▶ **Deine Aufgabe**: Entnimm dem Textabschnitt über Dick Fosbury und die Ampel-Regierung wortgetreu alles ab „Fortschritt und Disruption: Was“ bis hinab zu „Technik weltweit durch.“.

======== Textabschnitt ========

Fortschritt und Disruption: Was Politik vom Hochsprung lernen kann

Der amerikanische Hochspringer Dick Fosbury galt als talentierter Athlet, war eher ein Einzelgänger, trainingsfaul und verkopft. Er interessierte sich sehr für Physik und spürte bei jedem Sprung dem kurzen Moment des Gefühls von Schwerelosigkeit nach. Von seinen Trainern ließ er sich nur wenig sagen. Dann aber, am 20. Oktober 1968 in Mexiko führte er der ganzen Welt vor, was er im Hochsprung unter Fortschritt verstand – und gewann damit die Goldmedaille der Olympischen Spiele. Der Fosbury Flop war geboren, eine Disruption, eine radikale Veränderung der Sprungtechnik, nicht mehr mit dem Bauch oder den Beinen über die Latte, sondern flach liegend mit dem Rücken. Anfangs wurde gelacht, aber innerhalb weniger Monate setzte sich die neue Technik weltweit durch.

Im Liegen über die Latte fliegen: Mit einer disruptiven Veränderung hat 1968 Dick Fosbury mit seinem Olympiasieg den Hochsprung verändert. Es war eine radikale Disruption. Funktioniert das auch in der Politik? Bild von OpenClipart-Vectors auf Pixabay

So also kann Fortschritt funktionieren: Das Alte betrachten, nachdenken, es schrittweise verbessern – oder auch mit einem radikalen Eingriff, einer grundlegend neuen Vorgehensweise, die das Alte über Bord wirft. „Fortschrittskoalition“ hatte sich in ihren Anfangsstunden jene deutsche Regierung der „Ampel“-Parteien genannt. „Mehr Fortschritt wagen“, so war der Koalitionsvertrag überschrieben. Gemeinsam wolle man „die Dinge vorantreiben und damit auch ein ermutigendes Signal in die Gesellschaft hinein setzen: dass Zusammenhalt und Fortschritt auch bei unterschiedlichen Sichtweisen gelingen können“. Wer möchte, kann sich auf YouTube noch heute die Bilder von den ersten Tagen dieser Regierung ansehen: Ein Minister auf dem Fahrrad, die Ernennungsurkunde auf den Gepäckträger gespannt, eine Außenministerin, die mit dem Zug von Paris nach Brüssel fährt und ein Kanzler Scholz, der sich (im gleichen Film) Hoffnung auf kooperatives Zusammenwirken in den nächsten Jahren des gemeinsamen Regierens macht.

======== Datensatz ========

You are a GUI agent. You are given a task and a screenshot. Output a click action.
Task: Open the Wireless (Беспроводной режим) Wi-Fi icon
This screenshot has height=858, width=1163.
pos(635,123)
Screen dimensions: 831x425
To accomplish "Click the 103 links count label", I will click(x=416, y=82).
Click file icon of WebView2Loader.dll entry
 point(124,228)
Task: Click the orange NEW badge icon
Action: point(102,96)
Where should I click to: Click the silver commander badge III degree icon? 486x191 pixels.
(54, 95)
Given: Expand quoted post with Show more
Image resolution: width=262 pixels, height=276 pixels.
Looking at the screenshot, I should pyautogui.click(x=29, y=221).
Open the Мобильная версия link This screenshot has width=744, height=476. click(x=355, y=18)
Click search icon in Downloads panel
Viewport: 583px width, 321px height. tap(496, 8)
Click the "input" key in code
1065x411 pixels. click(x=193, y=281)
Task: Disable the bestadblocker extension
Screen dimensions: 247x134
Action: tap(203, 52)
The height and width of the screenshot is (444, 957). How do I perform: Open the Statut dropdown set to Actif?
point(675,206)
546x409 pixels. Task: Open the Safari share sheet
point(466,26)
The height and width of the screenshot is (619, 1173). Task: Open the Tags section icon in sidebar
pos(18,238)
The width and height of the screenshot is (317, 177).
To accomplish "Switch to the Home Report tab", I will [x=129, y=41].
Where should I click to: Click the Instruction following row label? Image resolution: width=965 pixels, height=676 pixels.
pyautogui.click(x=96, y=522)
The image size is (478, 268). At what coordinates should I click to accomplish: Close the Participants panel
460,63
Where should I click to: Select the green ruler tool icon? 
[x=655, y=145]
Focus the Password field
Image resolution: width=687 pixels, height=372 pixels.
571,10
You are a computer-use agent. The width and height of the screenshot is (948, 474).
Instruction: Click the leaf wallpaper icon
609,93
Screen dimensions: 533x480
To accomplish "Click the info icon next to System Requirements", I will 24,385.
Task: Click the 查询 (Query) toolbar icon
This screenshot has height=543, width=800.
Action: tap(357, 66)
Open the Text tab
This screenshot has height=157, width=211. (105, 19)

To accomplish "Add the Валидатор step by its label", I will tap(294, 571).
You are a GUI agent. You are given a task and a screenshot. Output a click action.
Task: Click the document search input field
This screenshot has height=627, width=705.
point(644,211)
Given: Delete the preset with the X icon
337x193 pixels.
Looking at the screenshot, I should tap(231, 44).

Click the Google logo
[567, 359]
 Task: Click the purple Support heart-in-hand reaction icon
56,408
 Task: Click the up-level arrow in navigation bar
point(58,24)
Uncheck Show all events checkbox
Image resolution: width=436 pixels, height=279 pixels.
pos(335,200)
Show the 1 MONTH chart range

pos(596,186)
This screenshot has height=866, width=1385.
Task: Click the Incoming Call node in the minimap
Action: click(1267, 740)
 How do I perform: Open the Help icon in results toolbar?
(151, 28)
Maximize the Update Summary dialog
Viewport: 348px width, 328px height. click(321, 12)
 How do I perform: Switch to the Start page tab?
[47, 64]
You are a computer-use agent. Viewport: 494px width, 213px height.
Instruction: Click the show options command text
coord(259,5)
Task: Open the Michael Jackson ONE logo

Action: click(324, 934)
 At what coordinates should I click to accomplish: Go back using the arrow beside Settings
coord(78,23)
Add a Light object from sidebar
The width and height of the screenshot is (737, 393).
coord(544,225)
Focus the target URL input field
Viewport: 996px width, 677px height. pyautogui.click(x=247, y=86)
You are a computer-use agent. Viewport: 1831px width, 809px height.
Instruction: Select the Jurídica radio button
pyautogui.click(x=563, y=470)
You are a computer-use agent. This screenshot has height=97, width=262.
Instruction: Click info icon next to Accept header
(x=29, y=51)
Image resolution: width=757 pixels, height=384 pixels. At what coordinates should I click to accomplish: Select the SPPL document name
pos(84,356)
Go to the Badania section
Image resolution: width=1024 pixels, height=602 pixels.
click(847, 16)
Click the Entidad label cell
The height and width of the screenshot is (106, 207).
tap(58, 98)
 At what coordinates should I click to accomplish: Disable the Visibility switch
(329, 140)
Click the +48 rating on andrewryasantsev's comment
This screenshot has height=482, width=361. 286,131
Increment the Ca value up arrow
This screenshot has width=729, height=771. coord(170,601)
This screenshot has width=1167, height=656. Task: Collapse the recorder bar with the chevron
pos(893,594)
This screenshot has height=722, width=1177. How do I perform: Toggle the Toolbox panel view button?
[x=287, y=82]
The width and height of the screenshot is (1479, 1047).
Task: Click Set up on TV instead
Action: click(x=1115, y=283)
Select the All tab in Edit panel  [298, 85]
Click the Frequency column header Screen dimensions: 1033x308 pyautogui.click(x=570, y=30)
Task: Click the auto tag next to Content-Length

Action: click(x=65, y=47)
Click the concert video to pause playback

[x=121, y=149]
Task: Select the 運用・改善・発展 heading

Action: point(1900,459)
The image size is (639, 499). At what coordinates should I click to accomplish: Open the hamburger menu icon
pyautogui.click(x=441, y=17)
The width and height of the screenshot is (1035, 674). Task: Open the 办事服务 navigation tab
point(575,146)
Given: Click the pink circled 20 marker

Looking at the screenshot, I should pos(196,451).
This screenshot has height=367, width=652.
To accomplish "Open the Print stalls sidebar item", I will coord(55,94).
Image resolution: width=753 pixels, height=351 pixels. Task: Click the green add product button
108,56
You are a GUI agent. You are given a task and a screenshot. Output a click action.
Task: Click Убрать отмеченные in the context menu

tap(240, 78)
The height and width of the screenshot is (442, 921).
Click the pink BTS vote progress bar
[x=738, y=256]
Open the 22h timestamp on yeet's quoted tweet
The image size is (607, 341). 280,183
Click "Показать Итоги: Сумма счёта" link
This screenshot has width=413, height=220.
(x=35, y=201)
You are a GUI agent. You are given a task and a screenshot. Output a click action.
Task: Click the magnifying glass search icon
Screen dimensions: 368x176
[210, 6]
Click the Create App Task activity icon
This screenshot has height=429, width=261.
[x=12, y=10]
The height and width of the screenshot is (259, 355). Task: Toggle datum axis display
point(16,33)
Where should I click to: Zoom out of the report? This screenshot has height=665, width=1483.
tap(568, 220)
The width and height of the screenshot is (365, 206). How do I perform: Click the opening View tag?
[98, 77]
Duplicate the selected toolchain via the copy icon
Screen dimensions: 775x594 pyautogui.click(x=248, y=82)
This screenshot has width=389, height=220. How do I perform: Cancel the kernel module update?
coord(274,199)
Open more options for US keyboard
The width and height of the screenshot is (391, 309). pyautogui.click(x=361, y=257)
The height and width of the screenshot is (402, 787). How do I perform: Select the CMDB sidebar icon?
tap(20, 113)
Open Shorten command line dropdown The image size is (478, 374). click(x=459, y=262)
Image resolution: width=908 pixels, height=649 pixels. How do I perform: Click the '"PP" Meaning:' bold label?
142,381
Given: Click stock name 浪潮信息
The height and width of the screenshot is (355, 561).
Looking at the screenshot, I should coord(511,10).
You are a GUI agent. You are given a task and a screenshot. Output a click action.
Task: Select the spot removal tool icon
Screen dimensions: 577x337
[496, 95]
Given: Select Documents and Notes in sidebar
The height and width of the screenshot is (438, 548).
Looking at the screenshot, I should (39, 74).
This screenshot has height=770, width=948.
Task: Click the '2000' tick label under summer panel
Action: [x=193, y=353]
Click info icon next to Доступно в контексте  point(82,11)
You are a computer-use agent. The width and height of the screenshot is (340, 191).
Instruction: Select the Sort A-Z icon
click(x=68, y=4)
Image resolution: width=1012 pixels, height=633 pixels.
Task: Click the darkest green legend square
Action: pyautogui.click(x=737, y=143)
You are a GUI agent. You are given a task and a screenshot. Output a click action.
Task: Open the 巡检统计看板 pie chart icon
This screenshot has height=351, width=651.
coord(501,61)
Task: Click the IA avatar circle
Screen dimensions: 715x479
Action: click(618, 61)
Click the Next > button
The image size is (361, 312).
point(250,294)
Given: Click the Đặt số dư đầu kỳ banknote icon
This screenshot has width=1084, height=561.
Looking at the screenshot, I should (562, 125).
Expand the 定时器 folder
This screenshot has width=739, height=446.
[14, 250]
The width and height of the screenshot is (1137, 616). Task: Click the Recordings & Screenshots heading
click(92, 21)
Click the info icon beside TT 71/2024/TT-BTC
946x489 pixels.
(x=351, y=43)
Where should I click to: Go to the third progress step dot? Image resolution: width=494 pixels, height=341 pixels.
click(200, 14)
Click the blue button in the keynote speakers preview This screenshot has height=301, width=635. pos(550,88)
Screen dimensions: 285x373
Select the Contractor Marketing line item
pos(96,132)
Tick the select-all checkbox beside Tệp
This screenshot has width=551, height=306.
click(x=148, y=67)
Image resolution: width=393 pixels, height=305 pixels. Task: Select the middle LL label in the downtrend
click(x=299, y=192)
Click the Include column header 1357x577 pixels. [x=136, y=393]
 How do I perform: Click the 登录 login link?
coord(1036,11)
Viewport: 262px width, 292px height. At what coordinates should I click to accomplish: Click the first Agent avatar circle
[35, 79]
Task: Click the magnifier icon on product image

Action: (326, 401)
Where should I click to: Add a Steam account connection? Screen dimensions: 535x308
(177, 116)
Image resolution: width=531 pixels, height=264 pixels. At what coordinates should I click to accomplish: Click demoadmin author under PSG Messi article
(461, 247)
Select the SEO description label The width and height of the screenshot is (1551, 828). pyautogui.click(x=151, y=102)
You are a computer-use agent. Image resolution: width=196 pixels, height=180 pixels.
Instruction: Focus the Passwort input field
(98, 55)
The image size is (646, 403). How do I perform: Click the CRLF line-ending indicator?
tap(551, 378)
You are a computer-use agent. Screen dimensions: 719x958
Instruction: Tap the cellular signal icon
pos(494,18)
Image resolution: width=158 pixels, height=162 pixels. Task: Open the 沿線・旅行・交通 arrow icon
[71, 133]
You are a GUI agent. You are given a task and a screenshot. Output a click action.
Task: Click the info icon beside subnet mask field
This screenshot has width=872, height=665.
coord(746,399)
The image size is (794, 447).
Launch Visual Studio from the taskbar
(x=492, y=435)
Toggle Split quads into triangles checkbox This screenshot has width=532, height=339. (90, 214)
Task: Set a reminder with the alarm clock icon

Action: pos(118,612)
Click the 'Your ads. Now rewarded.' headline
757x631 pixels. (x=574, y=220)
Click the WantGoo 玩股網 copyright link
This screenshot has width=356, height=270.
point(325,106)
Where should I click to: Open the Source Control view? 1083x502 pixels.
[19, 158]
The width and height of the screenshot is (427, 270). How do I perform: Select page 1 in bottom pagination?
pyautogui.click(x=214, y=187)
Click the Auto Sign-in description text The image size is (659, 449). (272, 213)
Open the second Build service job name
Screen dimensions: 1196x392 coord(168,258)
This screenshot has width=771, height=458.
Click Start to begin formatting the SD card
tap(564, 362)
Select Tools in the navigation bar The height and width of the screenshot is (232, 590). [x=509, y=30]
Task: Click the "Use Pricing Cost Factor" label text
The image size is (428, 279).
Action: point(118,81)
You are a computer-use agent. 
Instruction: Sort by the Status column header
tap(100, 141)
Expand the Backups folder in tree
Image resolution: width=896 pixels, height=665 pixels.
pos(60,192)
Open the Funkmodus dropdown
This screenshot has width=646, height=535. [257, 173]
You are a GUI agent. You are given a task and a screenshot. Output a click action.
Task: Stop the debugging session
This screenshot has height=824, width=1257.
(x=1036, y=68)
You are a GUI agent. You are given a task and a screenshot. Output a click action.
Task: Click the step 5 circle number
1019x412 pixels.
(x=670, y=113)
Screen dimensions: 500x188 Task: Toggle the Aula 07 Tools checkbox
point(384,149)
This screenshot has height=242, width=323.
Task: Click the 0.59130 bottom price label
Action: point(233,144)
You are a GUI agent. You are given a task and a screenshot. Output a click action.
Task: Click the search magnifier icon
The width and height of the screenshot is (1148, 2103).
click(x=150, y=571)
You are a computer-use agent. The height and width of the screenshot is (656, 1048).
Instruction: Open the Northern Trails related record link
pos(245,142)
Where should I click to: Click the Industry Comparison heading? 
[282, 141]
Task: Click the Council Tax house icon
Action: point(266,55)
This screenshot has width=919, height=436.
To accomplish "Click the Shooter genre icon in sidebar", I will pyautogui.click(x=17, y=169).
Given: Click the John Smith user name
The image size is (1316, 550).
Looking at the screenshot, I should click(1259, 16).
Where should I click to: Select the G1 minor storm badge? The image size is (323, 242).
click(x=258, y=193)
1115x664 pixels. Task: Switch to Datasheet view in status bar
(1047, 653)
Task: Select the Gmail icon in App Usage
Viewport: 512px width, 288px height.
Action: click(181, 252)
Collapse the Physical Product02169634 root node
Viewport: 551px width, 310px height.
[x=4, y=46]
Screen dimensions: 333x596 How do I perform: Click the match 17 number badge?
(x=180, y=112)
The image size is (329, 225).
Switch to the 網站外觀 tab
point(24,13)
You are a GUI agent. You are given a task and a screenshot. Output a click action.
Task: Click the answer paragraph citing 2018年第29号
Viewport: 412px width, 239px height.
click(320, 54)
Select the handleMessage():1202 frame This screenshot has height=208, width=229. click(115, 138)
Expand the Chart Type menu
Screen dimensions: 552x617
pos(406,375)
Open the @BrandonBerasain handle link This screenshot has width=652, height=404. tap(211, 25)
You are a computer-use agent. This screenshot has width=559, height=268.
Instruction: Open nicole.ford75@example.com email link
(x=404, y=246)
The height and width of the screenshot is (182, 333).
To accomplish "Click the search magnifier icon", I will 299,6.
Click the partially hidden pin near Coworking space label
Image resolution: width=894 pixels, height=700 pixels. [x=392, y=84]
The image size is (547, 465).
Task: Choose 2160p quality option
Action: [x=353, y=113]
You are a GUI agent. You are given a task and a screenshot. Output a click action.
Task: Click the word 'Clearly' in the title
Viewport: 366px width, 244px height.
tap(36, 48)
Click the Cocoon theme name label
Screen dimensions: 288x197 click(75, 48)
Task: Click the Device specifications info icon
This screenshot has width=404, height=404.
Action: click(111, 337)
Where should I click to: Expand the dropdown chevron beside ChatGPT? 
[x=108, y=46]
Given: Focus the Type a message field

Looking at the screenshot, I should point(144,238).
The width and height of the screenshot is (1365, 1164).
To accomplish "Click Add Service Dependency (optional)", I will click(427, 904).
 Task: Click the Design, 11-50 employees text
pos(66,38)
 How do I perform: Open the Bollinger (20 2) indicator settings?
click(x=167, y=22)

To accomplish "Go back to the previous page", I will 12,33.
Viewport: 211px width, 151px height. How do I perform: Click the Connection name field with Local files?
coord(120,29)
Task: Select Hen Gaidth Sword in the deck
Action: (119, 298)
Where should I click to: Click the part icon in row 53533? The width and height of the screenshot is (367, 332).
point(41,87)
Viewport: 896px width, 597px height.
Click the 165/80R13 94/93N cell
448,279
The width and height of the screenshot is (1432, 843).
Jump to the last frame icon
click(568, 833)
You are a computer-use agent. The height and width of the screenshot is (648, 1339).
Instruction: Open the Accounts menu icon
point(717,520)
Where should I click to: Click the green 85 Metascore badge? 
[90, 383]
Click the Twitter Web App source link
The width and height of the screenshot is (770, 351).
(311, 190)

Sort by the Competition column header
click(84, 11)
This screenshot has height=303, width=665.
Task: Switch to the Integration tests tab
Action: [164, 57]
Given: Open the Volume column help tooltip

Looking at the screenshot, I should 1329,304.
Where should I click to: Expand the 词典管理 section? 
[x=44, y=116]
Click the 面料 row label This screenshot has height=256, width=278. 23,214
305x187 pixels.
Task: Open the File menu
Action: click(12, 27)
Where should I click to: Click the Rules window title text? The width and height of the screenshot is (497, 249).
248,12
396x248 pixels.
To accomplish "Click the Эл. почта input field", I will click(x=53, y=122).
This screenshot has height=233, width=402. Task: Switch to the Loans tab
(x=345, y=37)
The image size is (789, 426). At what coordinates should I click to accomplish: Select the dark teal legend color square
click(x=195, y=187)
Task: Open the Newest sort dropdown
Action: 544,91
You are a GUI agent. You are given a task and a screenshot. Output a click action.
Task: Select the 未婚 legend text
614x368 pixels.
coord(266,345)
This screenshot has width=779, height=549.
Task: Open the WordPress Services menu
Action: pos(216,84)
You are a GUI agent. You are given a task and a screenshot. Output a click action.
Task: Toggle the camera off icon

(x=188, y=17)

========

▶ **Ergebnis**:
Fortschritt und Disruption: Was Politik vom Hochsprung lernen kann

Der amerikanische Hochspringer Dick Fosbury galt als talentierter Athlet, war eher ein Einzelgänger, trainingsfaul und verkopft. Er interessierte sich sehr für Physik und spürte bei jedem Sprung dem kurzen Moment des Gefühls von Schwerelosigkeit nach. Von seinen Trainern ließ er sich nur wenig sagen. Dann aber, am 20. Oktober 1968 in Mexiko führte er der ganzen Welt vor, was er im Hochsprung unter Fortschritt verstand – und gewann damit die Goldmedaille der Olympischen Spiele. Der Fosbury Flop war geboren, eine Disruption, eine radikale Veränderung der Sprungtechnik, nicht mehr mit dem Bauch oder den Beinen über die Latte, sondern flach liegend mit dem Rücken. Anfangs wurde gelacht, aber innerhalb weniger Monate setzte sich die neue Technik weltweit durch.